PUBLISHING Author strikes a chord with idiot-bosses book



The author can offer tips on working for an idiot boss because he used to be one.
DALLAS MORNING NEWS
Do you work for an idiot?
By John Hoover's figures, half of us do.
Oops, make that half of you do. My bosses are all Mensa material.
The 51-year-old management consultant is creating a New Year's buzz with his just published "How to Work for an Idiot: Survive & amp; Thrive Without Killing Your Boss."
"I'm finding that it's a topic that resonates with everyone," said Hoover, an adjunct management faculty member at Aquinas College in Nashville, Tenn., and former midlevel executive with Walt Disney Productions and McGraw-Hill.
Idiots beget idiots in many organizational charts, he said, giving stupid souls power over brighter thinkers such as you and me. They surround themselves with like minds to create a "readily available pool of sacrificial lambs if things go wrong."
And when one procreator gets promoted, Hoover said, that "large sucking sound" is fellow idiots moving up, too.
Hoover's book started out as a self-help treatise called "How to Manage People Who Are Smarter, More Talented and Productive Than You Are." But no publisher would touch it, and no idiot would buy it or adhere to its lessons.
So the self-proclaimed "recovering idiot boss" turned the tables on himself and the management dolts he's coached for the last 13 years. The first step is to make certain your boss is truly an I-Boss, Hoover's name for clueless managers who can't see the debilitating effects of their actions.
Other categories
There are, you see, other problem managers: Gods (self-deified Napoleons), Machiavellians (iron-fisted rulers), Masochistics (failure addicts), Sadistics (pain inflictors), Paranoids (conspiracy hunters) and Buddies (friendly, visionless saps).
Mistake a Machiavellian for an Idiot, for example, and you're doomed, said Hoover. "These are very smart people, shrewd and calculating. The worst thing you can do is stumble into his or her path."
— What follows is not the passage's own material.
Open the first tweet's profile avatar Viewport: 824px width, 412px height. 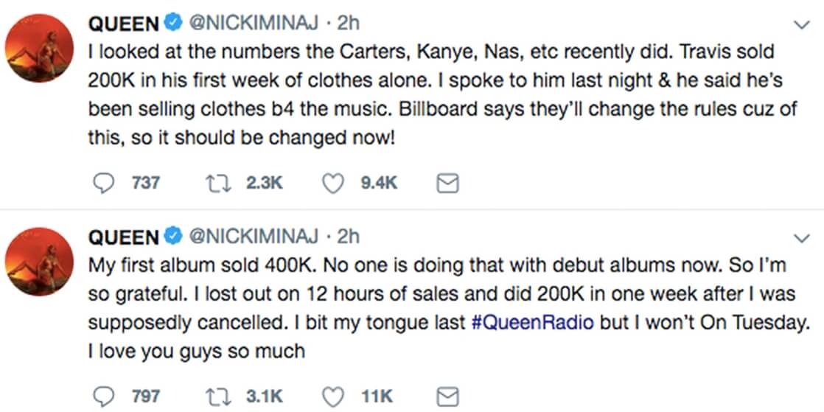pyautogui.click(x=39, y=49)
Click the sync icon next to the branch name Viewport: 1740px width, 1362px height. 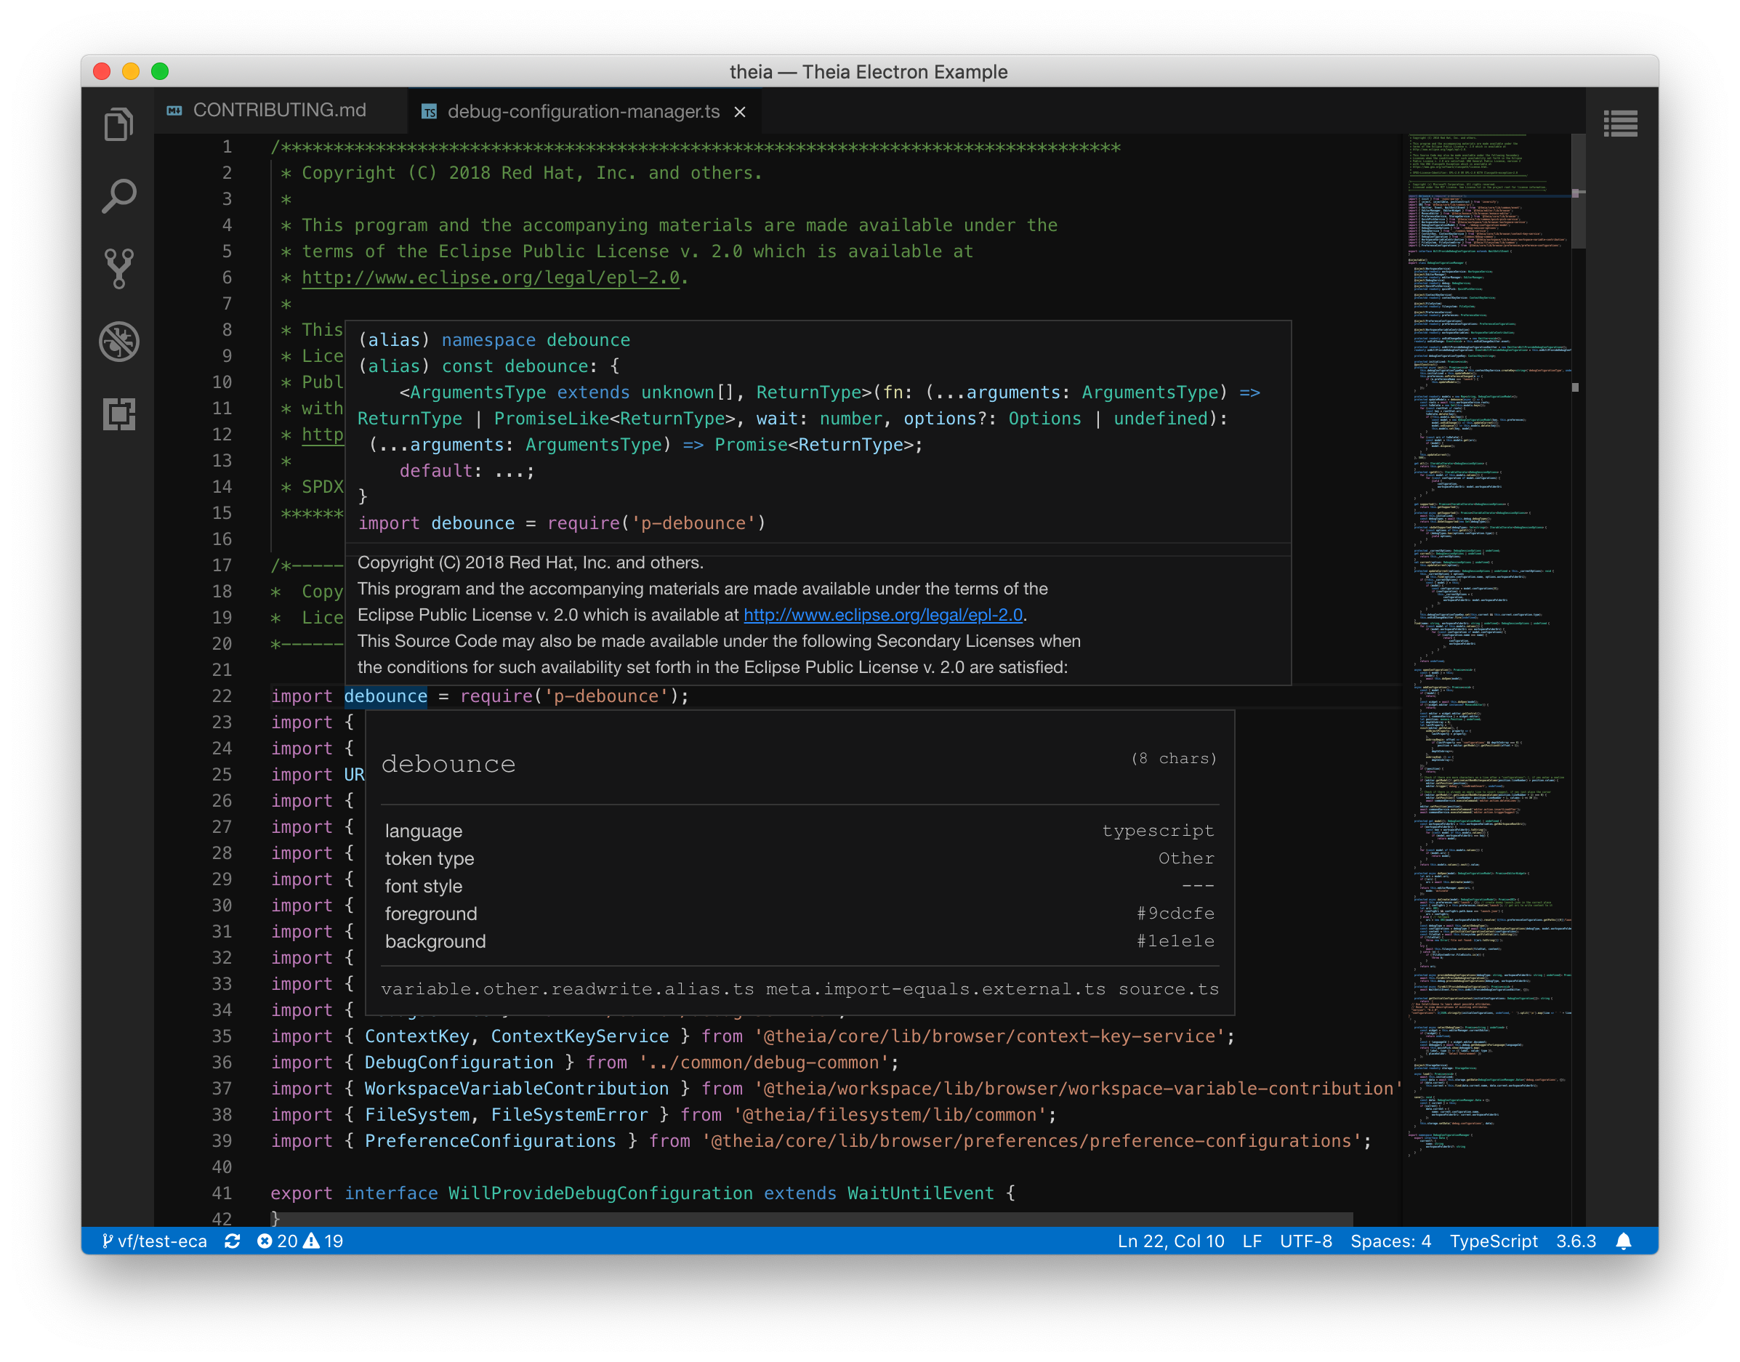coord(232,1242)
In the cosmic scheme of bosses, Hoover said, you're probably better off with a more malleable I-Boss. "An idiot who hasn't a clue might actually get a clue."
He did. But, Hoover said, he'll never be completely cured. "I find myself at crossroads daily, and I always have the opportunity to do the intelligent thing or something remarkably stupid."
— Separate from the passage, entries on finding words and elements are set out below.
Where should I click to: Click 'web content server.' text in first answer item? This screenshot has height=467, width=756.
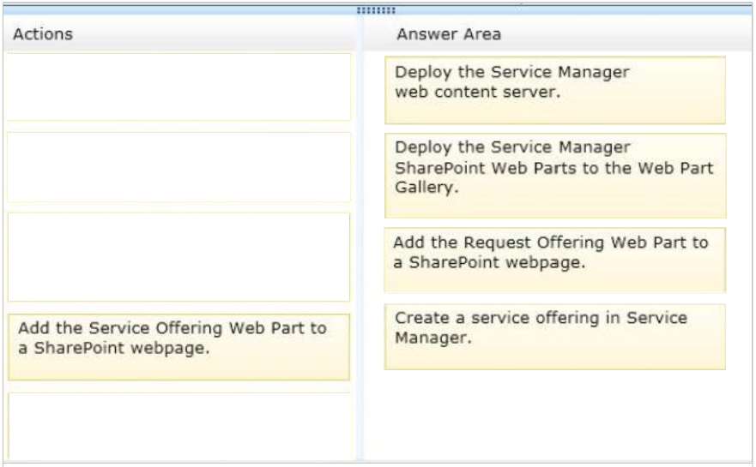[x=478, y=92]
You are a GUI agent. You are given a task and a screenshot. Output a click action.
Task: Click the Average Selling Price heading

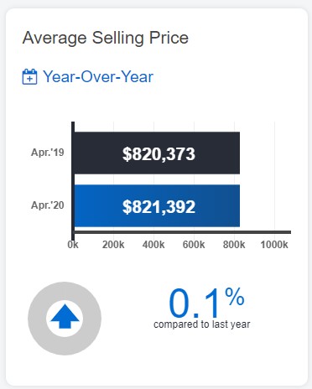106,38
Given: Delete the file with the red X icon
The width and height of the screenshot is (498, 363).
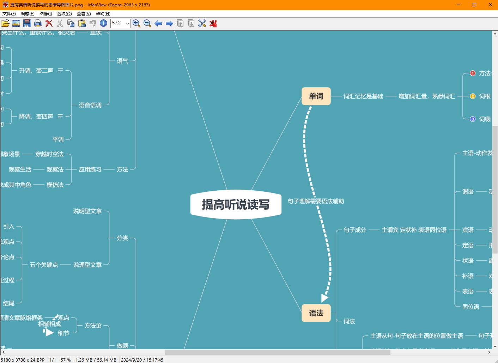Looking at the screenshot, I should (49, 24).
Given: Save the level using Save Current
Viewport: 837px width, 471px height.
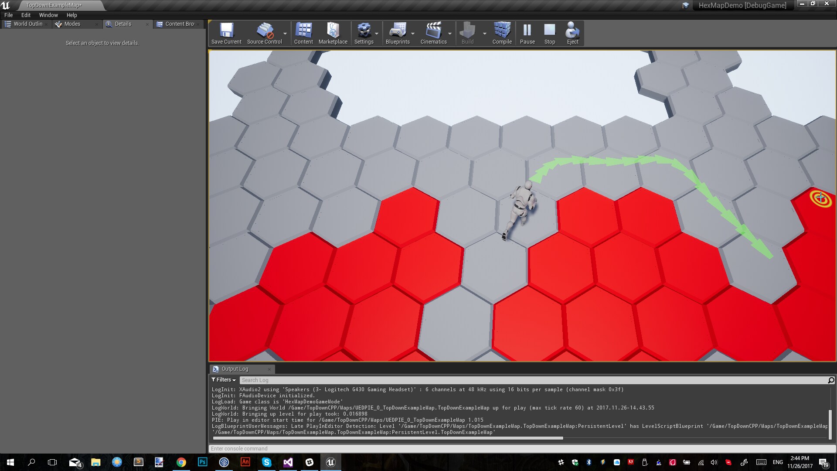Looking at the screenshot, I should (x=226, y=33).
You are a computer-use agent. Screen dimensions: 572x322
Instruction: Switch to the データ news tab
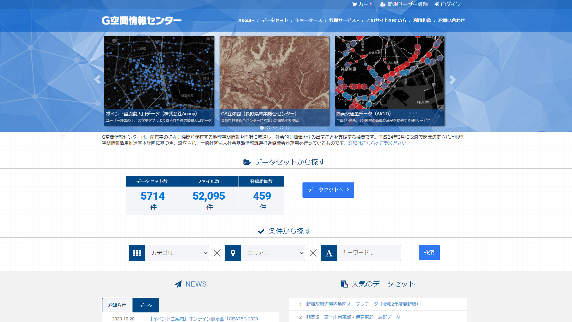click(146, 305)
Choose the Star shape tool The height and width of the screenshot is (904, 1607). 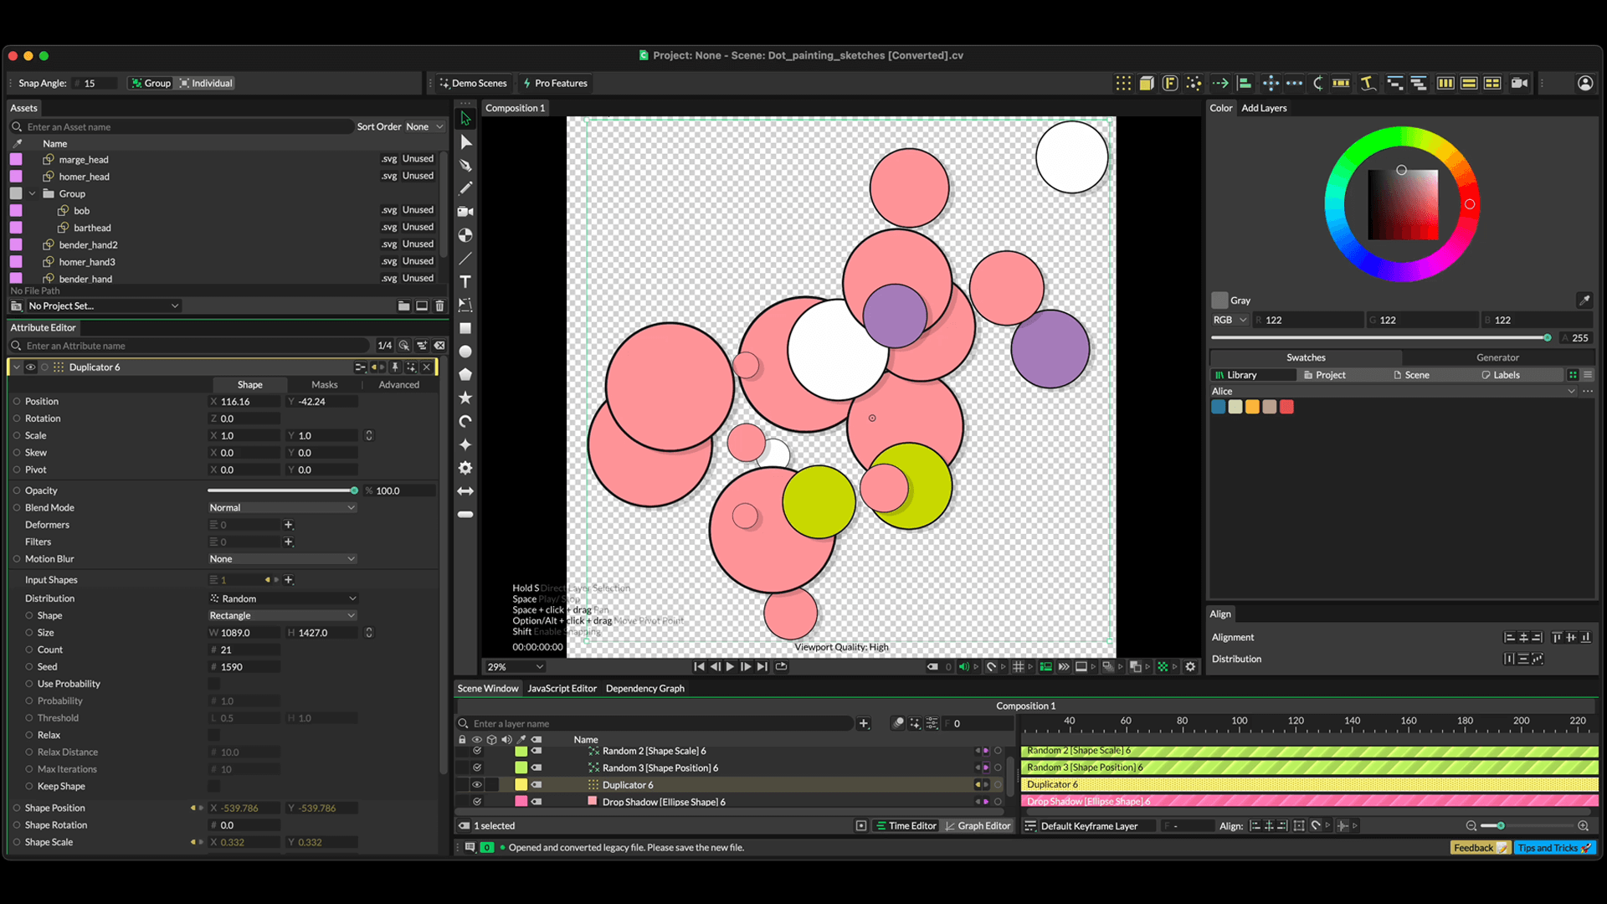465,398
When he reaches these junctures, he reminds himself of past mistakes.
As a divisional general manager for McGraw-Hill in 1990, he received a self-published paperback that he thought was clever but too pedestrian for a serious psychology book. He felt pretty smug about his decision to pass on it. "Colossally stupid," he said in retrospect.
You see, another publisher was more than willing to take a chance on "Men Are From Mars, Women Are From Venus."
Urges caution
Hoover cautions against applying the Idiot label too quickly. What appear to be stupid genes may just be a regular person with idiosyncrasies.
"Idiots have no problem connecting one dot. They can do this all day long if left without adult supervision," he said. "But God forbid if you ever ask them to consider triangulation. Their heads would explode." Forget the blame game, he advises. It's up to you to improve these toxic relationships. Expecting your manager to have an epiphany is "like you drinking a cup of poison and waiting for your boss to die."
One tactic is to appear dumber than Mr. or Ms. Dumb. "By adopting the appearance of an idiot, you can move up the organization without threatening anyone," he said. But this charade is stressful, may hack off co-workers and could get you in trouble with any smart boss up the management ladder.